Input for this task ::

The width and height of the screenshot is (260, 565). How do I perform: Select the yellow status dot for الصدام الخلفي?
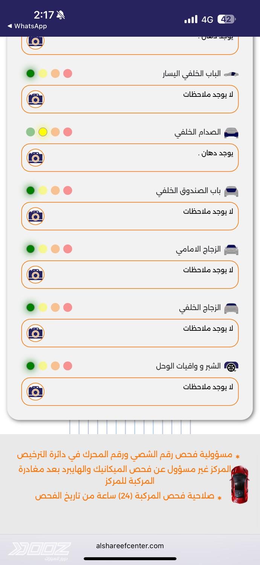click(x=43, y=132)
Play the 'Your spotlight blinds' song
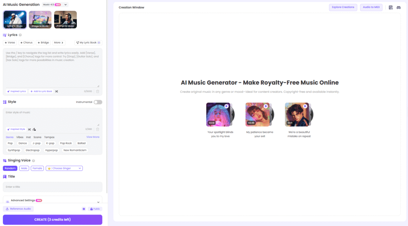Screen dimensions: 408x226 click(x=226, y=106)
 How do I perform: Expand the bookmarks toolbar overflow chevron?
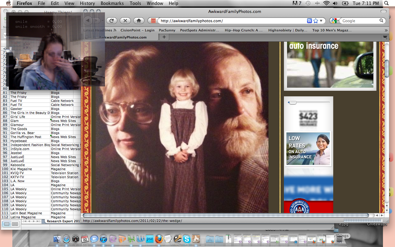(x=386, y=30)
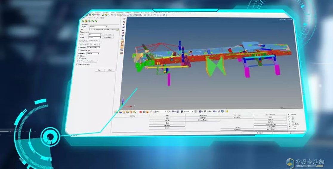Click the folder browse icon beside File field
Screen dimensions: 333x169
(118, 30)
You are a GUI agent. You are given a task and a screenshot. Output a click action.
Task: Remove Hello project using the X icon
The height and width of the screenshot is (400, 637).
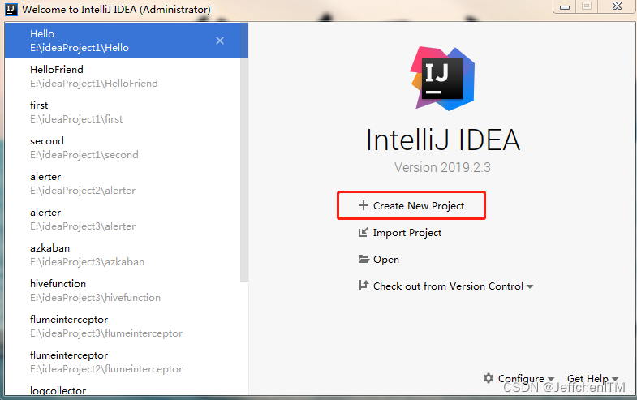(220, 41)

What you will do ::
Please recast every line of the entries above as a Markdown table with two columns, Number and Line, numbering each row and skipping blank lines. Leave the pictures out.

Response to the exercise ::
| Number | Line |
|---|---|
| 1 | The width and height of the screenshot is (260, 565). How do I perform: Select the yellow status dot for الصدام الخلفي? |
| 2 | click(x=43, y=132) |
| 3 | Play the 'Your spotlight blinds' song |
| 4 | Screen dimensions: 408x226 click(x=226, y=106) |
| 5 |  How do I perform: Expand the bookmarks toolbar overflow chevron? |
| 6 | (x=386, y=30) |
| 7 | Click the folder browse icon beside File field |
| 8 | Screen dimensions: 333x169 |
| 9 | (118, 30) |
| 10 | You are a GUI agent. You are given a task and a screenshot. Output a click action. |
| 11 | Task: Remove Hello project using the X icon |
| 12 | The height and width of the screenshot is (400, 637). |
| 13 | (220, 41) |